Malcontents for Jesus

The news this morning heralded a new high in lows. A lone gunman had broken the U.S. record for a single killing spree: 58 dead, more than 500 wounded. As if I am watching some distorted, despicable, dystopian game, I wonder how long it will be before the record is broken again. There is something deeply wrong with the world.

We are more divided than ever along lines drawn by race, gender, sexuality, political party. Hate and vitriol control even the most mundane conversations. Social media, which was to bring people together, instead tears us apart. There is something deeply wrong with the world.

processional cross

The normal response to something being broken is to “fix it.” So, most discussions about the problems of the world jump to fixing this or that problem, then it will all be well. A little more data, some innovative thinking and we’ll be good to go. Like a car with a bad starter, it just needs a new part. Unfortunately, we are one part of the whole system known as “the world.” We are so enmeshed with what is causing the suffering we can’t just “fix it,” because fixing “it” means fixing us, and we can’t even see the problem clearly.

There is an old Hasidic saying that says, “To a worm in a jar of horseradish, the whole world is horseradish.” The worm doesn’t know anything but horseradish, so what is to change? Our world is shaped by violence, hate, judgment, competition, a sense of scarcity, greed and a hundred other things that are not just around us, but in us. The cross of Christ is the ultimate unveiling of the world’s foolishness. The ways of the world murdered God! God gave love, and the world (we) hung love on a tree to die.

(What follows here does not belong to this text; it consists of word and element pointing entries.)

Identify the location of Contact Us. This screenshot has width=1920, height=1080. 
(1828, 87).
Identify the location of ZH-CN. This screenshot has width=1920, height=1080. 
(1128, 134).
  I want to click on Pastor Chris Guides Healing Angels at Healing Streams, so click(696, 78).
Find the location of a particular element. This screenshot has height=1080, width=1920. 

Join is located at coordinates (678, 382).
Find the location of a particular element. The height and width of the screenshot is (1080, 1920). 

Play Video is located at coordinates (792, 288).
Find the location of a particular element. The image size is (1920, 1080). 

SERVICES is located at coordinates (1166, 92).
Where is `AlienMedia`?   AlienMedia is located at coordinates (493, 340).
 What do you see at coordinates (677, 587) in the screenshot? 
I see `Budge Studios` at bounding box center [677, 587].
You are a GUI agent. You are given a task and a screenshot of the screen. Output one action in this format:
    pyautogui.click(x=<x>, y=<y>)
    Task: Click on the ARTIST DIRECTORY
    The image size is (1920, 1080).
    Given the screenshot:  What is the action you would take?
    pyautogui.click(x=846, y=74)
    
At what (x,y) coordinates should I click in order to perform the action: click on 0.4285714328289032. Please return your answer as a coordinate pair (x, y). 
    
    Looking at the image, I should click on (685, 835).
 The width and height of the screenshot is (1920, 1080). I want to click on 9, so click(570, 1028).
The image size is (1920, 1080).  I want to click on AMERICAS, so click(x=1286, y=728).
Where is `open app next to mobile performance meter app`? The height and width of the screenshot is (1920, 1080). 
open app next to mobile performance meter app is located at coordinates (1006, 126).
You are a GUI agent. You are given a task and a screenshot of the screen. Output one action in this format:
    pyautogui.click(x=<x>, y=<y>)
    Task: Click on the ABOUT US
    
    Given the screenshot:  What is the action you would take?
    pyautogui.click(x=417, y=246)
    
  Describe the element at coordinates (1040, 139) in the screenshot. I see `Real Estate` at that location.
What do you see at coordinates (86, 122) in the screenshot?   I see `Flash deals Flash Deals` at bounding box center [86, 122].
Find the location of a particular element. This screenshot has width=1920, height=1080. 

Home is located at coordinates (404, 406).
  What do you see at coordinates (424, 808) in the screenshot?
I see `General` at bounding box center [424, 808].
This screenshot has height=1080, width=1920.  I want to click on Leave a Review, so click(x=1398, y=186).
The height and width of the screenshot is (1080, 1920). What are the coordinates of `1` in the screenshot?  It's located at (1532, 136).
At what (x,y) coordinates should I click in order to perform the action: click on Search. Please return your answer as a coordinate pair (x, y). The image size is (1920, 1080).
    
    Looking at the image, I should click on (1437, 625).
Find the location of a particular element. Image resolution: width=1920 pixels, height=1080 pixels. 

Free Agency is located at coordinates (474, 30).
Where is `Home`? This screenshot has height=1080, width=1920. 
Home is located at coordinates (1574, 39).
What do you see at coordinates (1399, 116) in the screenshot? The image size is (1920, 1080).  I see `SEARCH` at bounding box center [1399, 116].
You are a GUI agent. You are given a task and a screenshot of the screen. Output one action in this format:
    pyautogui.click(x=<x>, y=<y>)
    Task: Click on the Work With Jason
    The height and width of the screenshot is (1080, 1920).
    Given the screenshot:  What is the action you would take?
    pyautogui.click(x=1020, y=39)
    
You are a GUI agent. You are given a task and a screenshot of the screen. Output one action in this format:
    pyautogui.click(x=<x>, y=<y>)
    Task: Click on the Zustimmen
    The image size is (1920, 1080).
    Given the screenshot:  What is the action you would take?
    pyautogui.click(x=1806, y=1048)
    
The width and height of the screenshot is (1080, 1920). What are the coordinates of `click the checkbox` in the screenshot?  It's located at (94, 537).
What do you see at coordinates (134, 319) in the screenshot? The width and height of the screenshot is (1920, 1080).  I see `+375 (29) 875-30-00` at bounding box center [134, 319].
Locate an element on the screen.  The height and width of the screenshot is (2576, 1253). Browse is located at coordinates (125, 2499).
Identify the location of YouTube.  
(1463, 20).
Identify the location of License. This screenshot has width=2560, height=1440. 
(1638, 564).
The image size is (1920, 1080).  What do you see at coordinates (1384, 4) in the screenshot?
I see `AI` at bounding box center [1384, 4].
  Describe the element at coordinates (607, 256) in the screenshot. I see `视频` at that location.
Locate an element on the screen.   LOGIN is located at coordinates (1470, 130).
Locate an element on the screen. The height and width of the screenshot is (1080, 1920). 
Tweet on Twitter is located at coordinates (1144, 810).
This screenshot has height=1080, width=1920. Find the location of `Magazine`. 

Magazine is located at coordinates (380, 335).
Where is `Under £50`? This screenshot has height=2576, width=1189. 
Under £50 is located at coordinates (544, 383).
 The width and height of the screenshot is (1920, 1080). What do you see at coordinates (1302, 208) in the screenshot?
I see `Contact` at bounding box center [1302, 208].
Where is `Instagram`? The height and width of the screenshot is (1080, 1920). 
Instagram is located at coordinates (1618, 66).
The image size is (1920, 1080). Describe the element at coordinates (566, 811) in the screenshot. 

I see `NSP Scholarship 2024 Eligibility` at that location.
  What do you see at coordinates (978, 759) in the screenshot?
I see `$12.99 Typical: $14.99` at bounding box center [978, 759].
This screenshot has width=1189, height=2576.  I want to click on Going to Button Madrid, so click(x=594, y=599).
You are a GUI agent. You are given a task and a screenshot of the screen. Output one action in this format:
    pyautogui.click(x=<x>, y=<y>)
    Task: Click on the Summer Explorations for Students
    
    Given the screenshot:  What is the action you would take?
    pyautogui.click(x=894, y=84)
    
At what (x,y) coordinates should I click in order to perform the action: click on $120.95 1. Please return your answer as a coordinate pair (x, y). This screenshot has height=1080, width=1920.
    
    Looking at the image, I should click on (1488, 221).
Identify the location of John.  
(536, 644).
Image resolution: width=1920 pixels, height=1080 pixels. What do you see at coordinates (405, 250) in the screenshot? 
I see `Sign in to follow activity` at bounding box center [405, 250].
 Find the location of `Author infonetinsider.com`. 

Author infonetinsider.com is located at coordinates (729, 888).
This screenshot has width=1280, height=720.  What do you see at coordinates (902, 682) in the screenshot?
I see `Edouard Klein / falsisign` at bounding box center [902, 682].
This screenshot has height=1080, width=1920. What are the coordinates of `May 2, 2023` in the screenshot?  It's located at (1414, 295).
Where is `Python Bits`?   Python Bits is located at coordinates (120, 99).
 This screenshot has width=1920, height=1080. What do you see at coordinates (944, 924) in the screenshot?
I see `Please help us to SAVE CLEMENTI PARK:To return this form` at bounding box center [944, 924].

Eugene Peterson, in his book, A Long Obedience in the Same Direction, says that the first step in becoming a disciple who follows Jesus Christ is to wake up and realize that “the world” that shapes us and causes us so much pain is broken. We have broken it and we are clueless as to how to fix it. He says:

“The first step toward God is a step away from the lies of the world. It is a renunciation of the lies we have been told about ourselves and our neighbors and our universe.”

Discipleship begins when we turn away from the lies of the world and toward the life-giving promises of God in Christ. This is the classic definition of repentance – to turn away from the wrong way to the right way. We need to be malcontents in this world – unsatisfied with the way things are and committed to what can be in Christ. We renounce the world to embrace Christ.

This turning can hurt, at first. It means we leave behind what we know – like the rich man to whom Jesus said “sell what you own, and give the money to the poor, and you will have treasure in heaven; then come, follow me.” (Mark 10:21) The man couldn’t do it. His wealth was too important to him. But, it was that piece of the world that kept him from God’s reign.

In his book, The Cost of Discipleship, Dietrich Bonhoeffer wrote this:

“Grace is costly because it calls us to follow, and it is grace because it calls us to follow Jesus Christ. It is costly because it costs a man his life, and it is grace because it gives a man the only true life.”

The thing is, once we make the turn, we come to see that all it really cost us is our captivity to the violent, death-dealing lies of the world. What it grants is life in Christ, the reign of God, the peaceable kingdom. As the cross reveals the deathly nature of the world, the resurrection of Jesus reveals that the way of Christ is the only way to life, in this moment and in all future moments. How do you know this for sure? God has raised only Christ from the dead. Caesar, Washington, Lincoln, Rockefeller and everyone else is still dead. So, who are you going to follow? Me? I’m a malcontent for Jesus.